WHAT NEEDS TO BE DONE ▸ Write out exactly, please, every line from the beginning of the entries to the line holding "This screenshot has width=952, height=1266.", and no pictures.

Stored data
☆ ☆ ☆ ☆
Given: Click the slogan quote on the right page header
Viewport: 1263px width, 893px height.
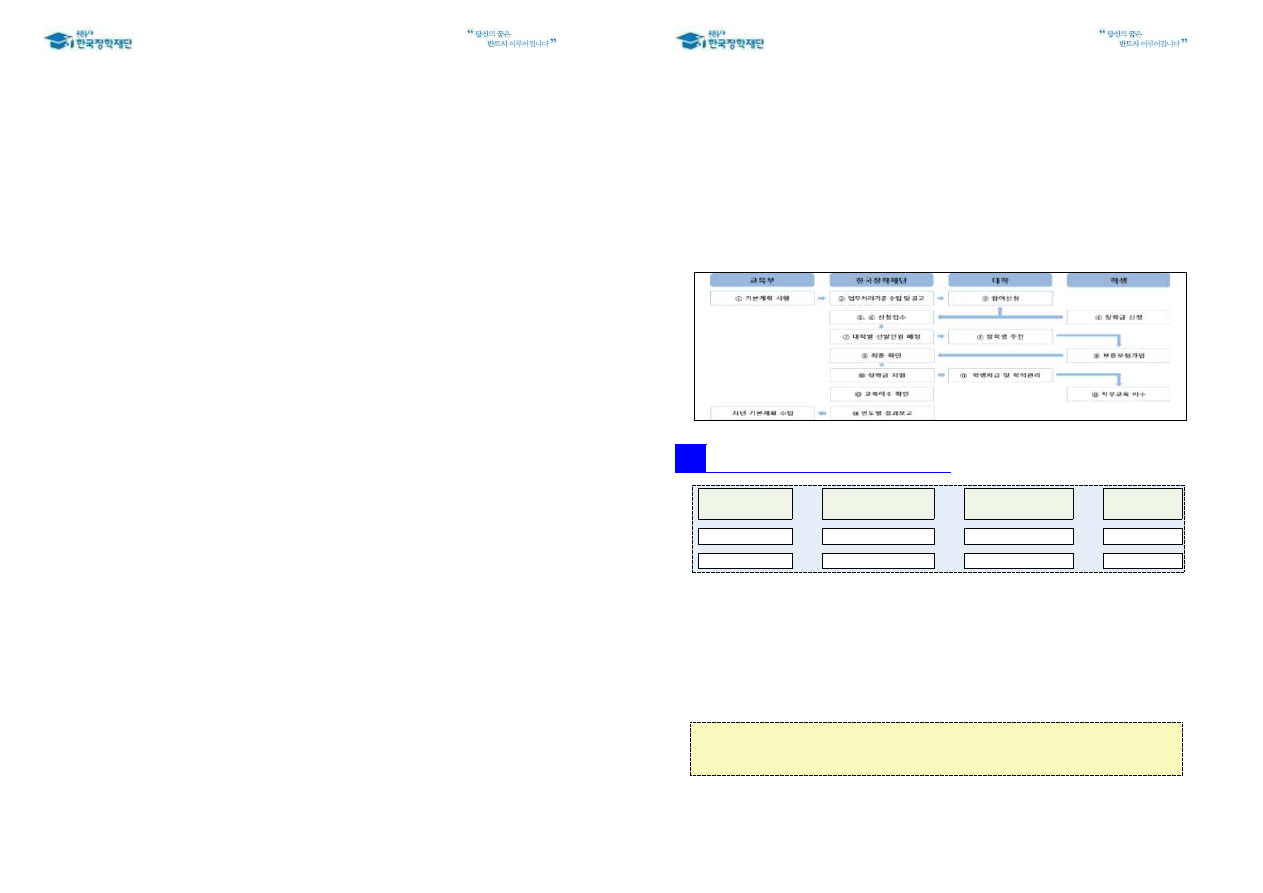Looking at the screenshot, I should point(1143,39).
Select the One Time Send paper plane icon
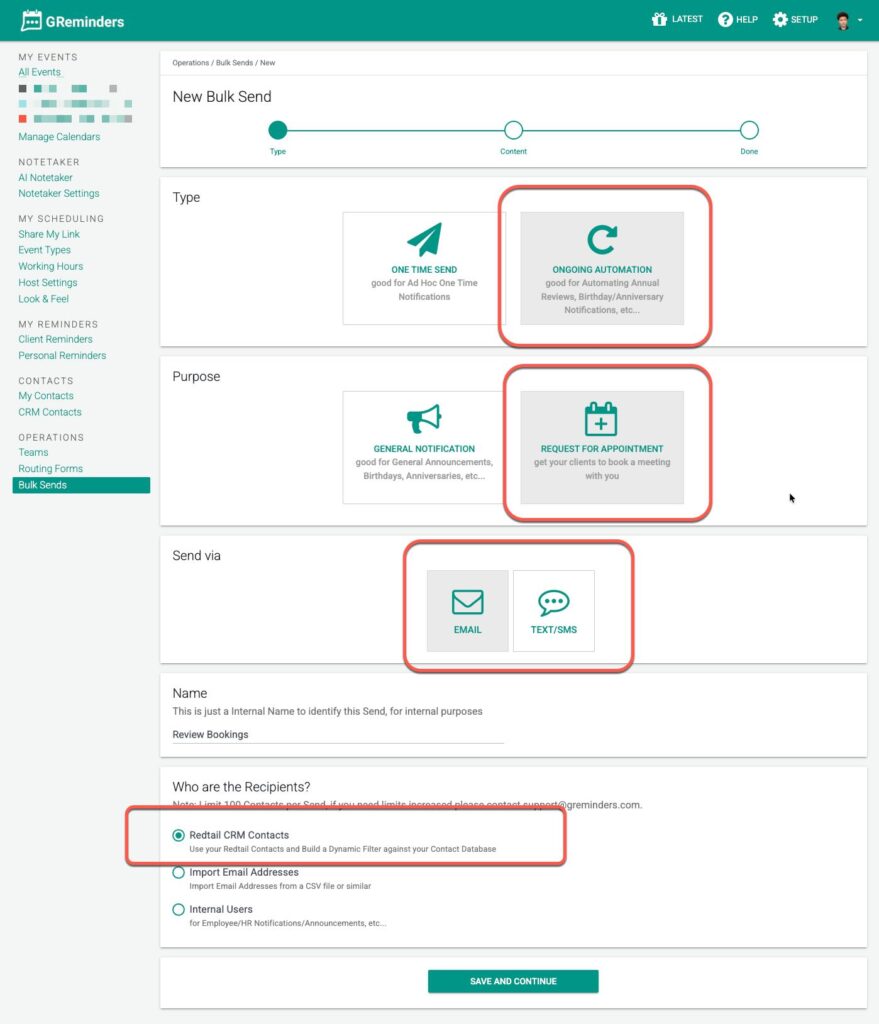 coord(424,240)
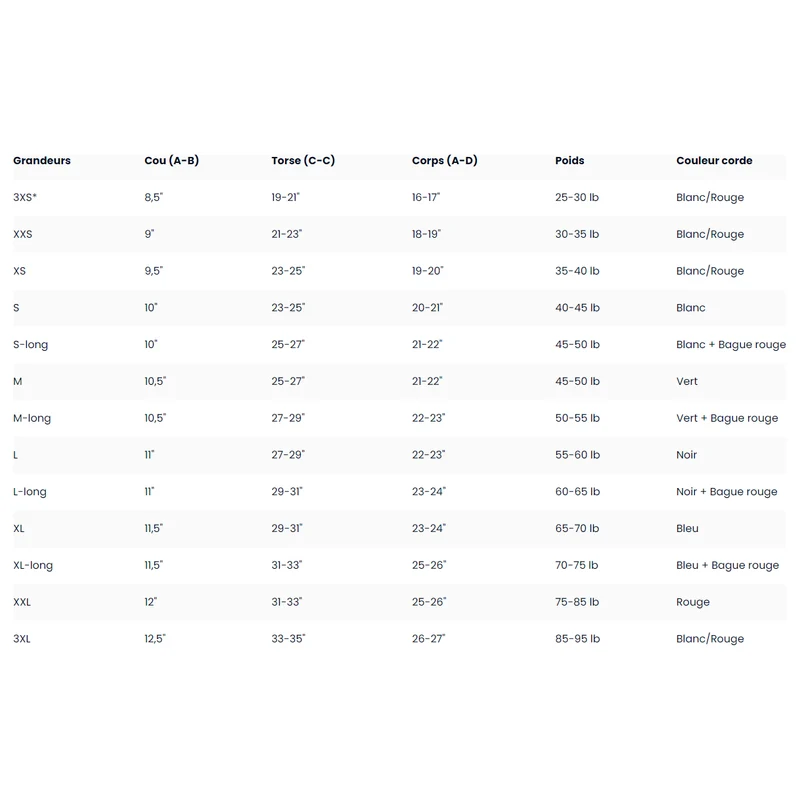The height and width of the screenshot is (800, 800).
Task: Click the Poids column header
Action: pos(569,160)
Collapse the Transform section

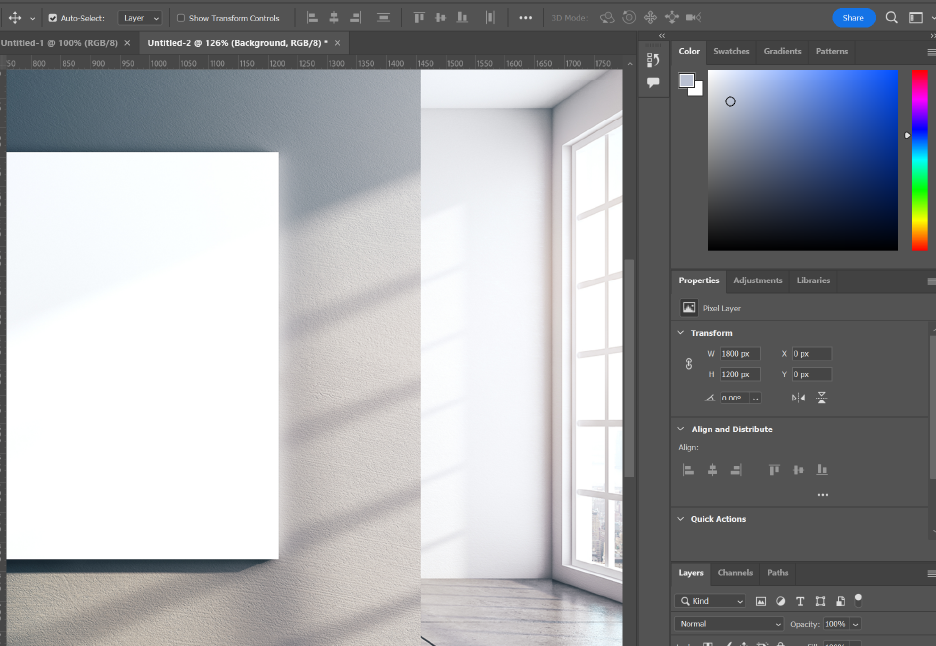[x=681, y=333]
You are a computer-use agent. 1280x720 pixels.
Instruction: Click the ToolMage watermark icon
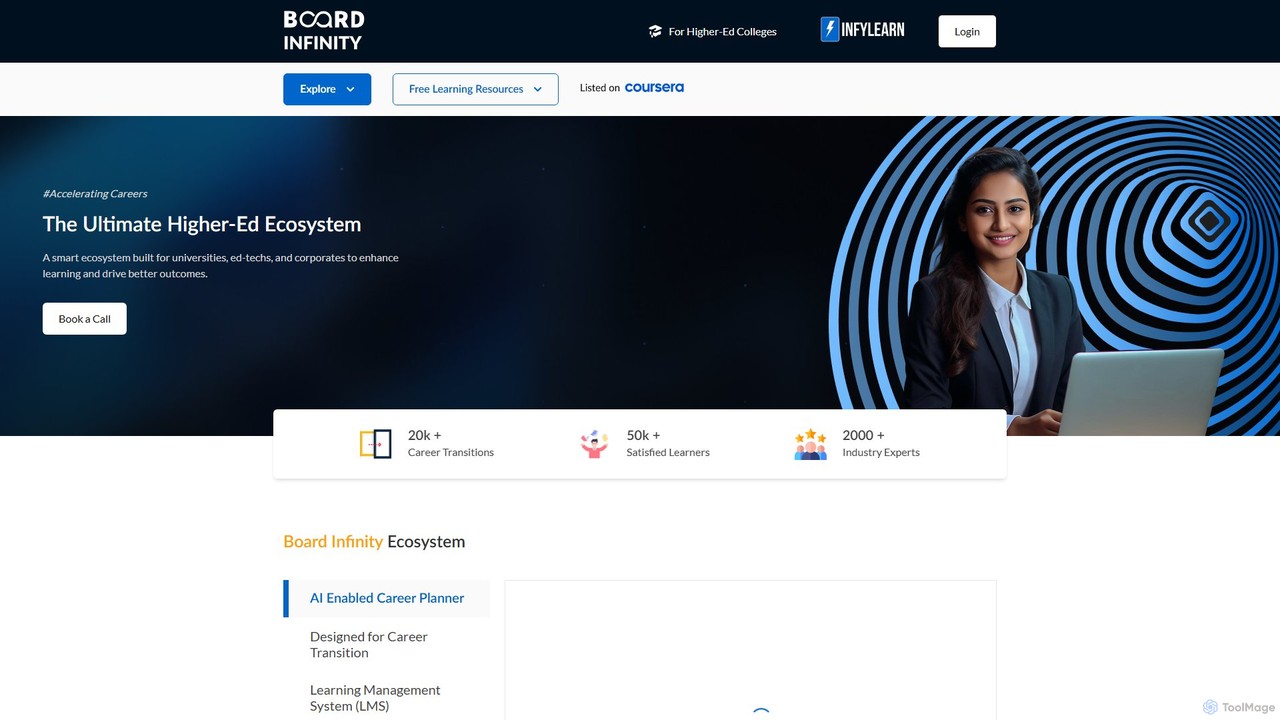[x=1210, y=707]
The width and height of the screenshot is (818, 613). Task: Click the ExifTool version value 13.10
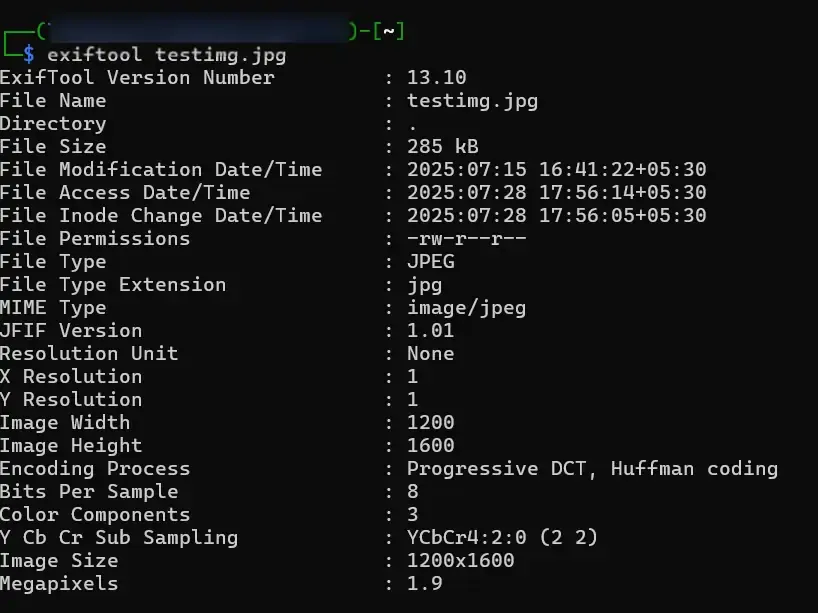point(436,77)
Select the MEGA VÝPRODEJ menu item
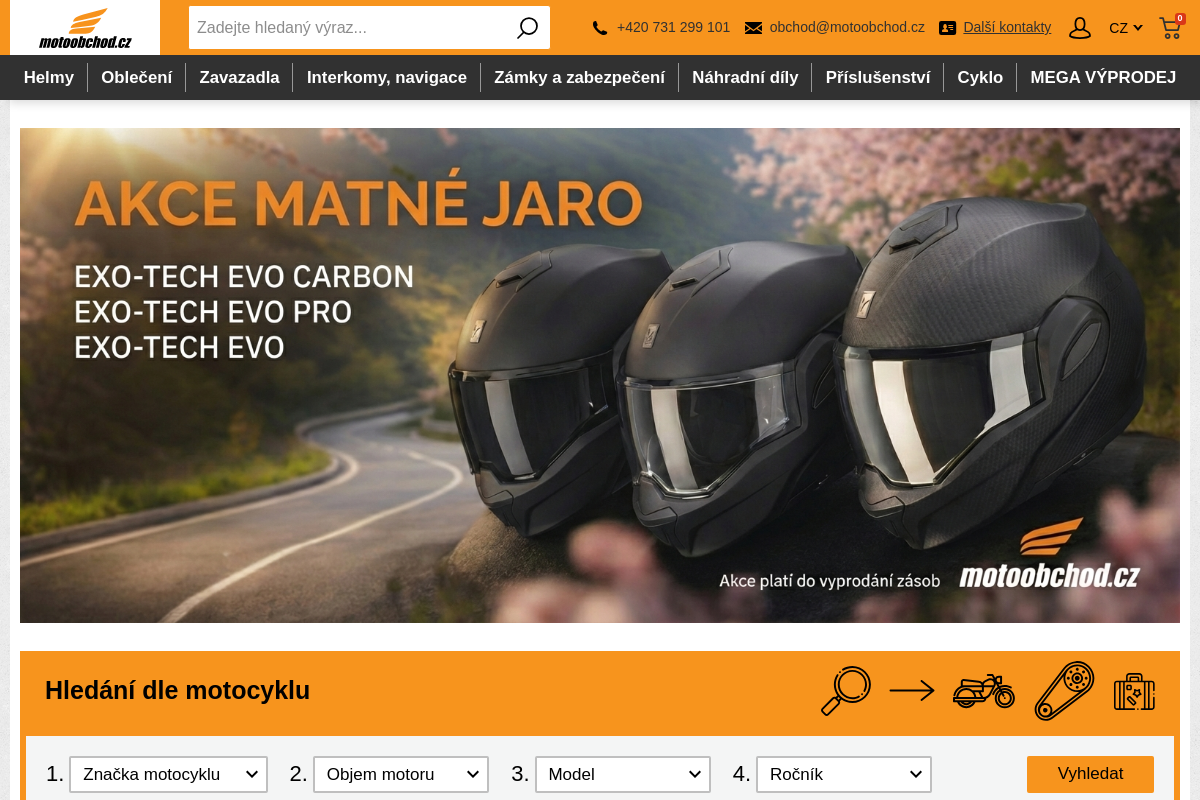 pos(1102,77)
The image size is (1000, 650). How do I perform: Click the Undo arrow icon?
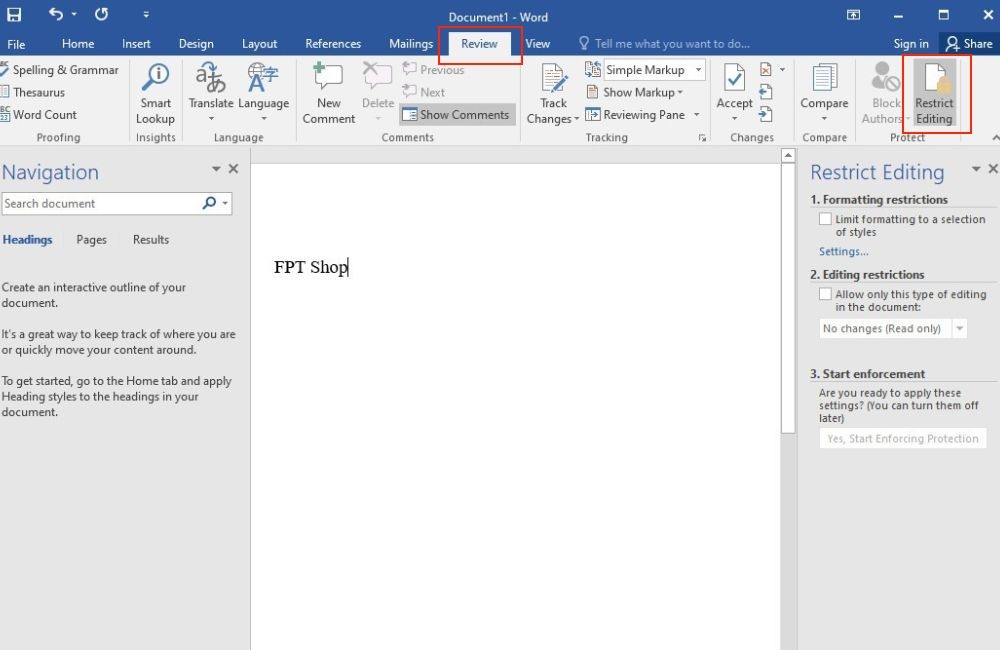pyautogui.click(x=56, y=14)
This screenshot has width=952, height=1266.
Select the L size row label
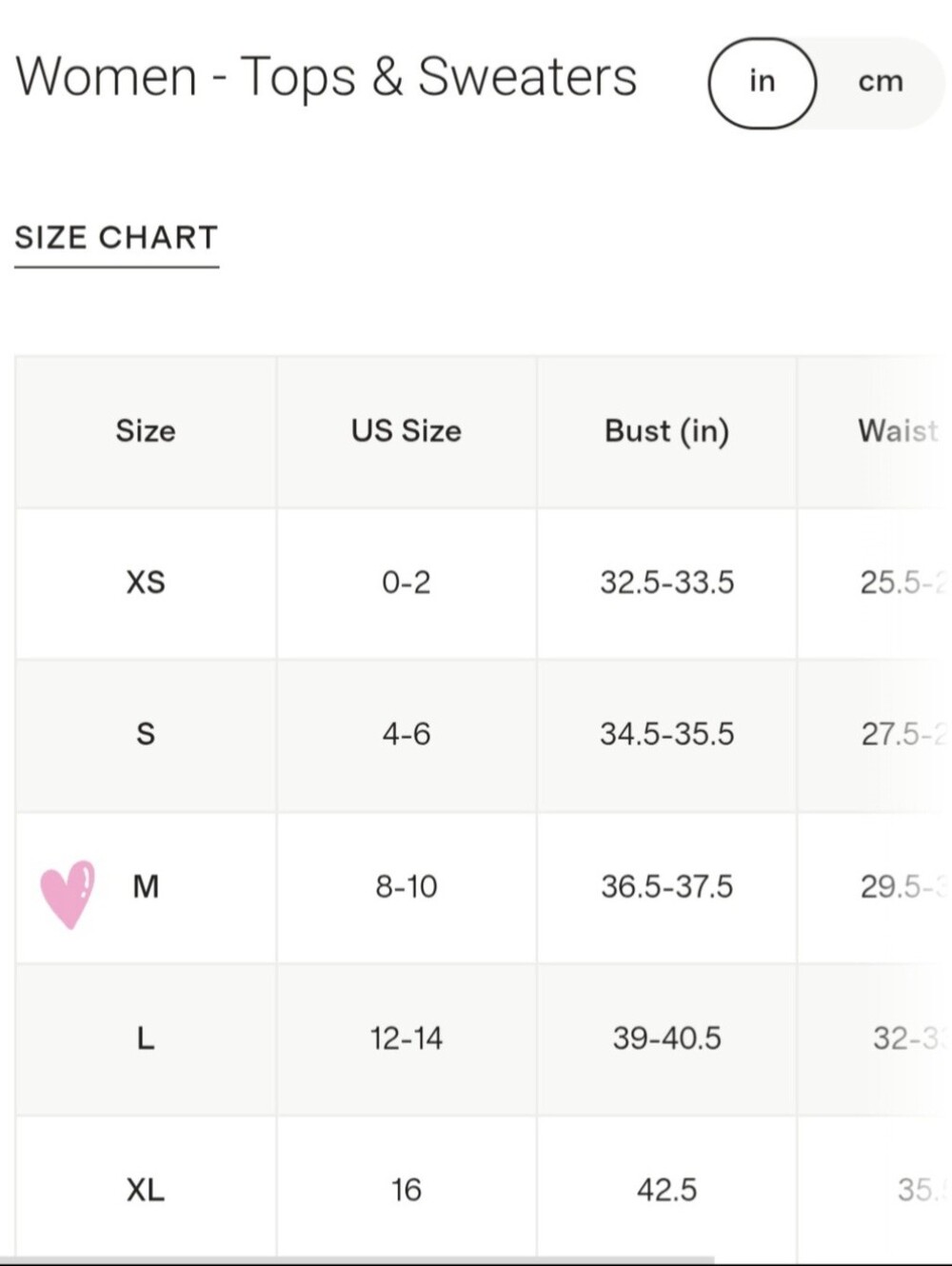146,1038
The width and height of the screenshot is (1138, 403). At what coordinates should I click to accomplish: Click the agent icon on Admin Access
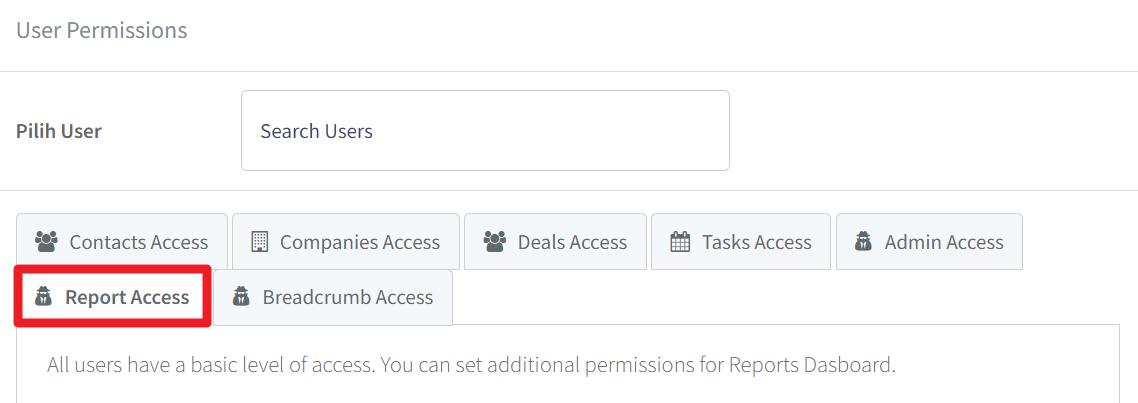click(x=864, y=241)
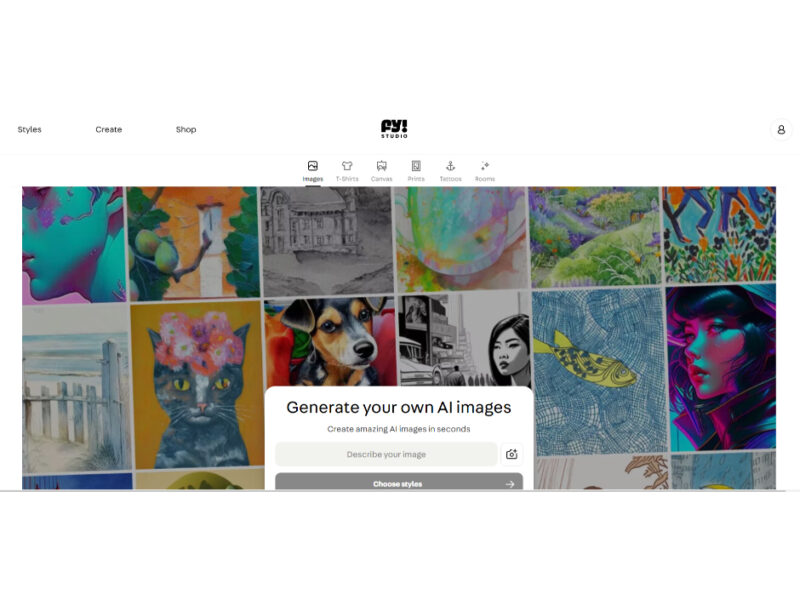Image resolution: width=800 pixels, height=600 pixels.
Task: Click the camera image upload icon
Action: [511, 454]

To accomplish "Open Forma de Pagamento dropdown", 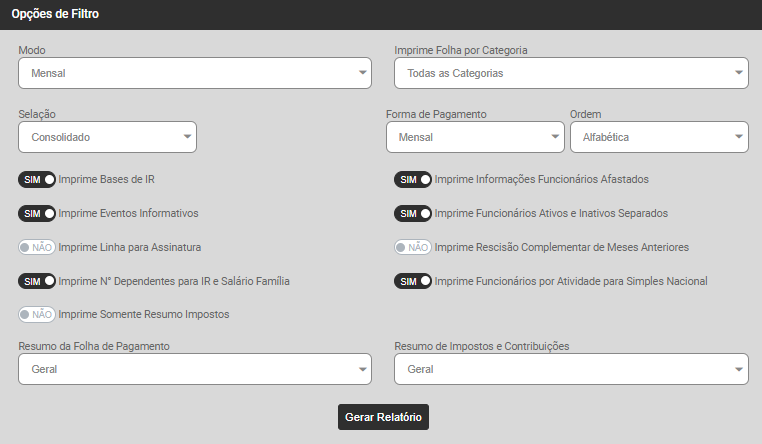I will [475, 137].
☆ ☆ ☆ ☆
RESPONSE TO THE EXERCISE ▸
Given: Click the slogan quote on the right page header
Viewport: 1263px width, 893px height.
Looking at the screenshot, I should point(1143,39).
Select the One Time Send paper plane icon
 coord(424,240)
The height and width of the screenshot is (800, 800).
Task: Click the Poids column header
Action: pos(569,160)
Collapse the Transform section

[x=681, y=333]
You are a computer-use agent. 1280x720 pixels.
Instruction: Click the ToolMage watermark icon
[x=1210, y=707]
The width and height of the screenshot is (818, 613). Task: Click the ExifTool version value 13.10
point(436,77)
Select the MEGA VÝPRODEJ menu item
 pos(1102,77)
The image size is (1000, 650). How do I perform: Click the Undo arrow icon?
pyautogui.click(x=56, y=14)
This screenshot has width=952, height=1266.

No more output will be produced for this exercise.